Generative Verifiers: Enhancing LLM Performance with Next-Token Prediction

Models & Research

The Engineer

29 Aug 2024 · 3 min read

Researchers introduce Generative Reward Models that use next-token prediction to boost the reasoning abilities of large language models, offering a new method to enhance LLM performance beyond traditional ranking techniques.

In a recent paper titled "Generative Verifiers: Reward Modeling as Next-Token Prediction," researchers from leading institutions propose a novel approach to improve the reasoning performance of large language models (LLMs). The team, led by Lunjun Zhang and including Arian Hosseini, Hritik Bansal, Mehran Kazemi, Aviral Kumar, and Rishabh Agarwal, introduces Generative Reward Models (GenRMs) that leverage next-token prediction to enhance the effectiveness of verifiers.

What Changed Technically?

Traditionally, verifiers or reward models are used to rank multiple candidate solutions generated by LLMs. These verifiers are typically trained as discriminative classifiers, which means they score each solution independently without utilizing the generative capabilities of the LLM. However, this approach has limitations, especially in complex reasoning tasks where context and coherence are crucial.
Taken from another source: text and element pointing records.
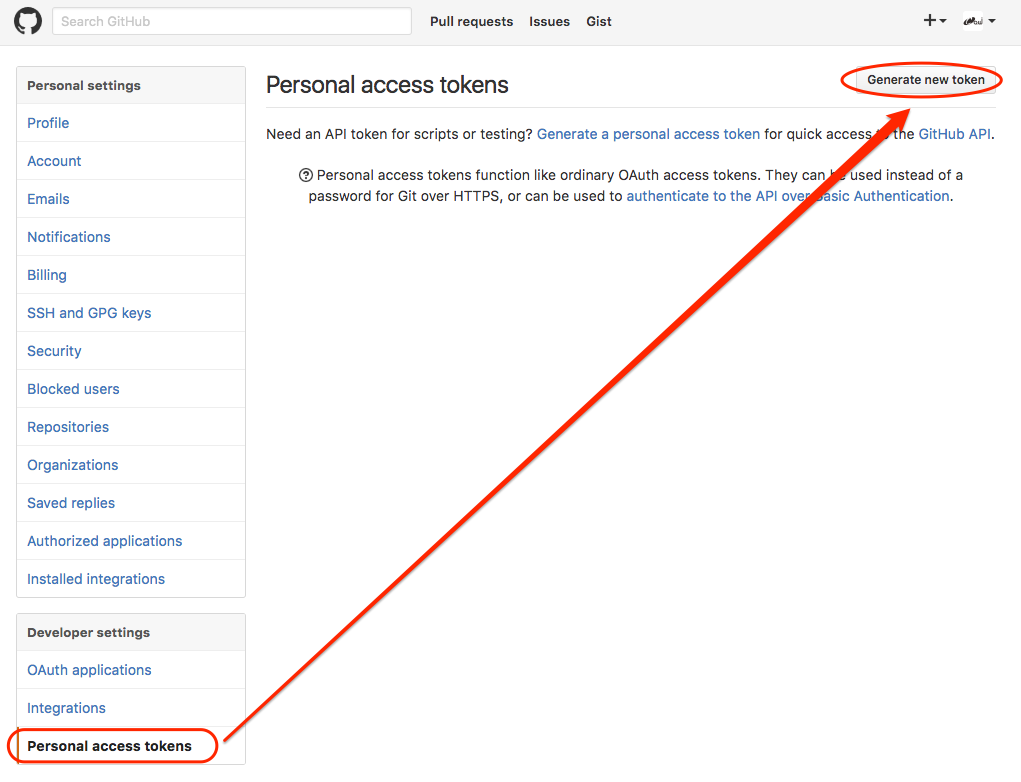Open the Billing settings page

point(47,275)
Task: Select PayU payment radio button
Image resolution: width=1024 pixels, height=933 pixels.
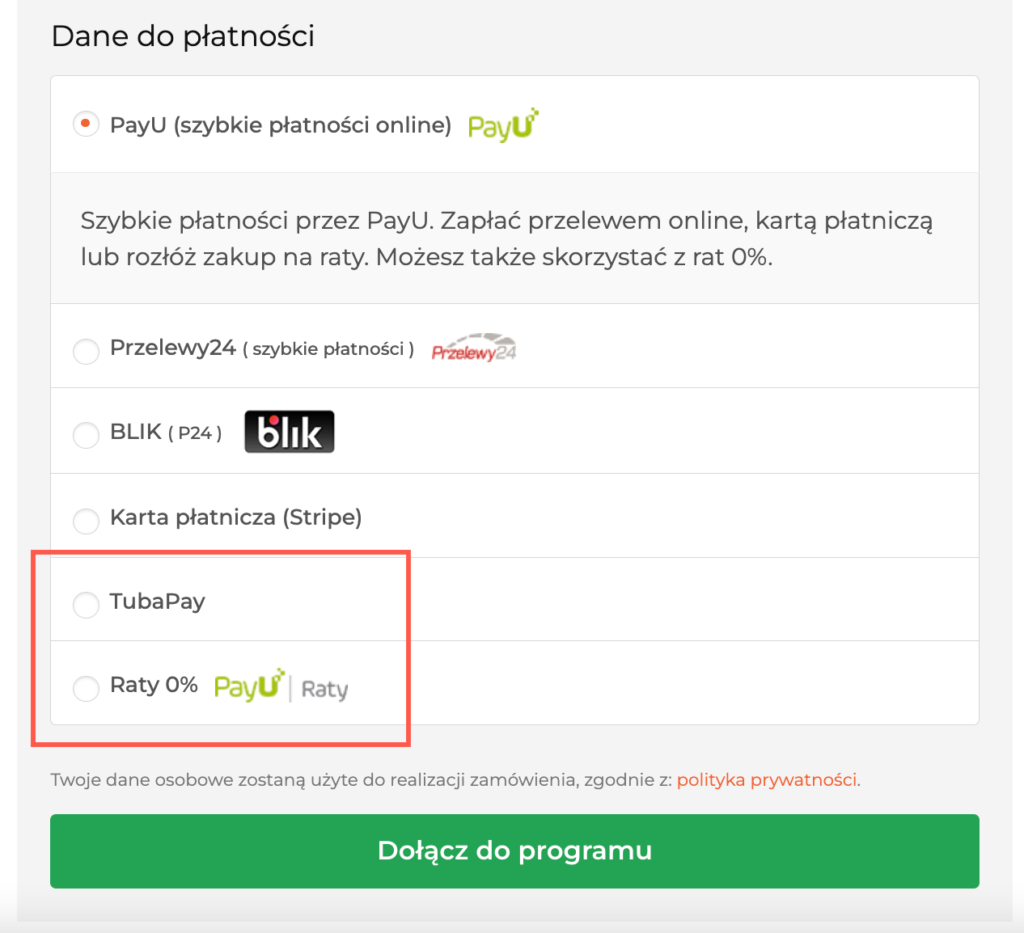Action: [x=86, y=125]
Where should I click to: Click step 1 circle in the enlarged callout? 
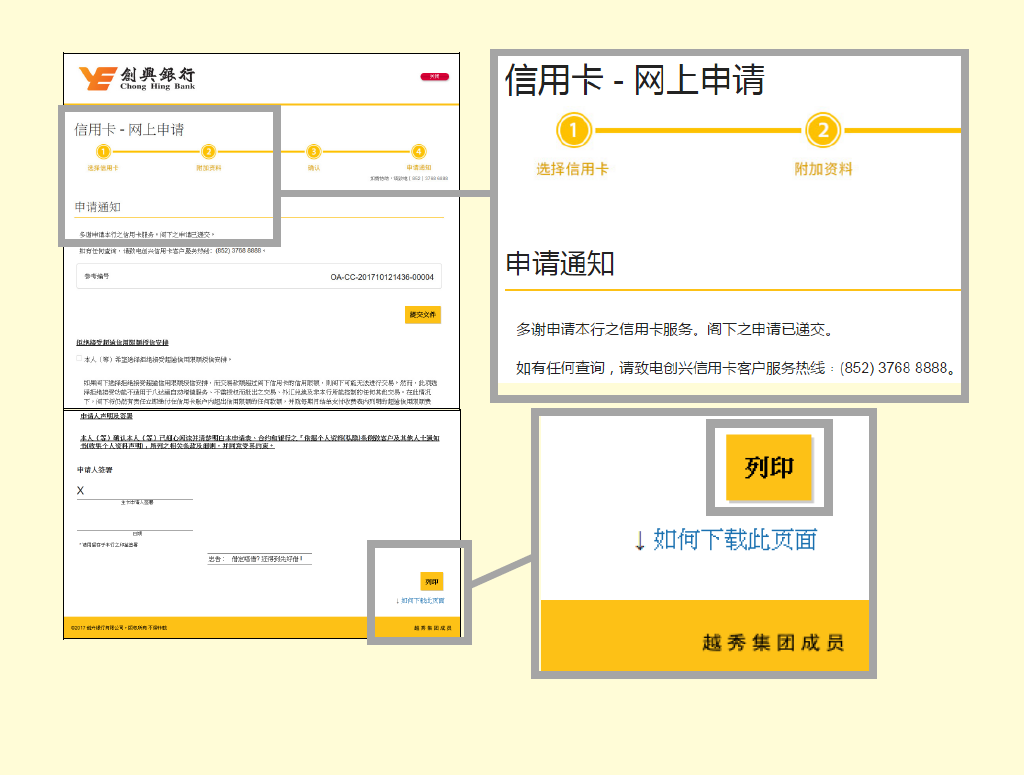coord(573,130)
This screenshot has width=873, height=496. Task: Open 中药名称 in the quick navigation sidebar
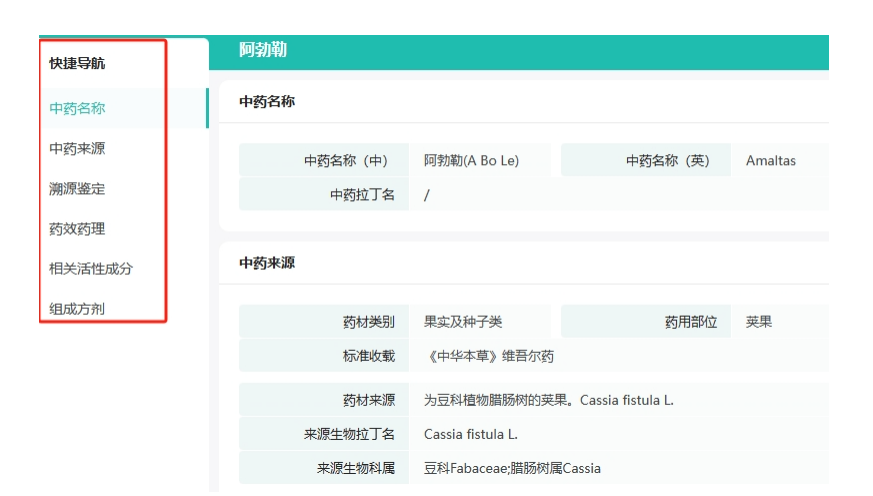coord(77,108)
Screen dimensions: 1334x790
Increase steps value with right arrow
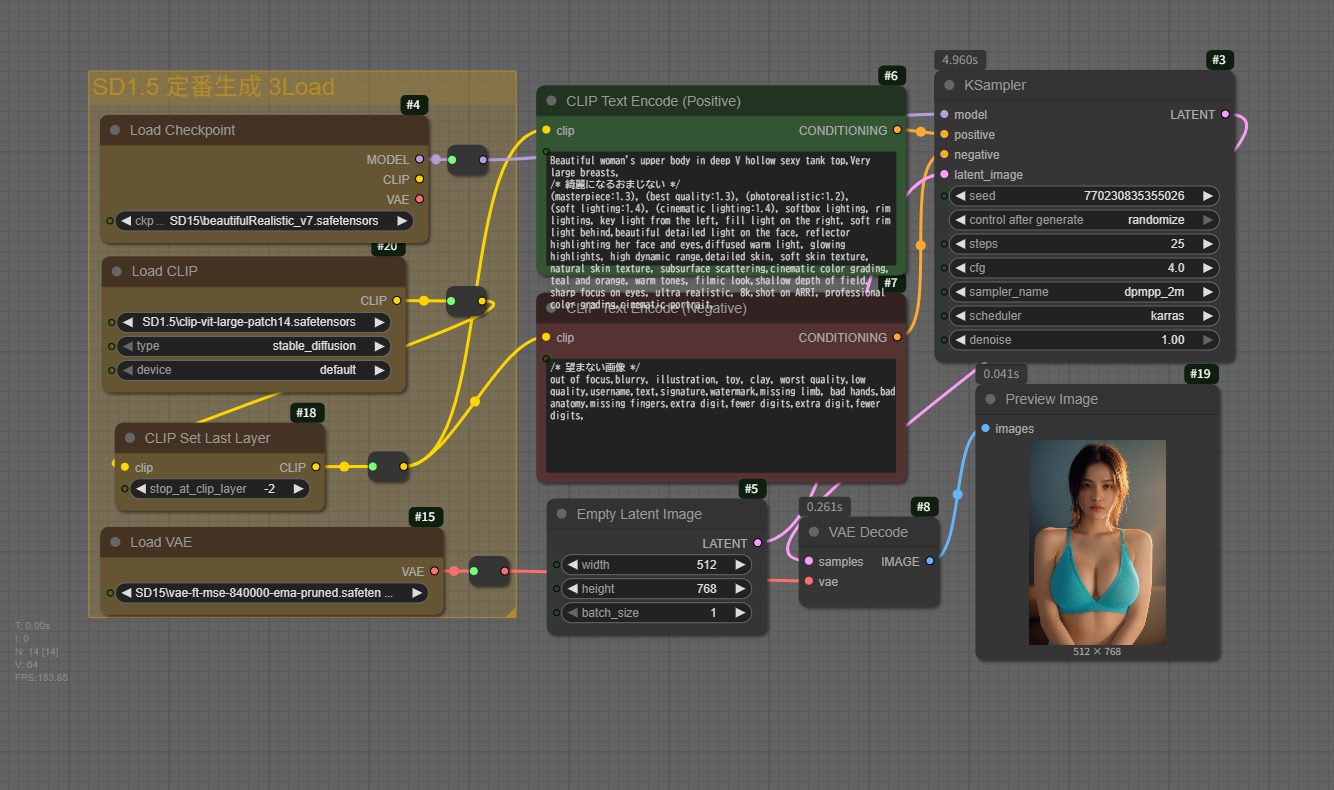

The key innovation in GenRMs is that they are trained using next-token prediction, a fundamental task for language models. This allows the verifier to generate text and reason about solutions in a more integrated manner. Here’s what makes this approach significant:

Seamless Integration with Instruction Tuning: Since GenRMs use the same next-token prediction objective as LLMs, they can be fine-tuned alongside other tasks without additional complexity.
Chain-of-Thought Reasoning: By generating text, GenRMs can produce step-by-step reasoning processes, which is particularly useful for algorithmic and mathematical problems.
Test-Time Compute Utilization: At inference time, GenRMs can leverage majority voting to improve the accuracy of their predictions. This means that by running the model multiple times and aggregating results, the overall performance can be significantly enhanced.

Implementation Details

The researchers trained GenRMs on a dataset that includes both solutions and verification rationales. Here are some key implementation details:

Training Objective: The model is trained to predict the next token in sequences that include both the problem statement and potential solutions.
Dataset: A combination of real and synthetic data was used, with synthetic verification rationales generated by another LLM to provide diverse training examples.
Model Architecture: The GenRM architecture is based on transformer models, similar to those used for standard next-token prediction tasks. This ensures that the model can leverage pretraining benefits.

Benchmarks and Results

The performance of GenRMs was evaluated on several benchmark datasets, with notable improvements over existing methods:

Algorithmic Tasks: On algorithmic reasoning tasks, GenRM improved performance from 5% to 45.3%.
GSM8K: For the GSM8K dataset, which focuses on multi-step arithmetic problems, GenRM achieved a significant jump from 73% to 93.4% accuracy.
MATH and MMLU Abstract Algebra: In easy-to-hard generalization settings, GenRM showed improvements of 28% to 44.6% on the MATH dataset and 37.9% to 53.5% on the MMLU abstract algebra subset.

Additional Findings

Error Detection: The researchers found that training GenRMs with synthetic verification rationales was sufficient to identify subtle errors in math problems, demonstrating the model's ability to reason about complex solutions.
Scalability: GenRM scales well with both model size and test-time compute. Larger models and more inference iterations consistently lead to better performance.

Conclusion

Generative Reward Models (GenRMs) represent a significant step forward in enhancing the reasoning capabilities of LLMs. By leveraging next-token prediction, these models can integrate seamlessly with existing architectures, enable detailed chain-of-thought reasoning, and utilize additional compute resources effectively. The results on various benchmarks highlight the potential of GenRMs to significantly improve performance in complex reasoning tasks.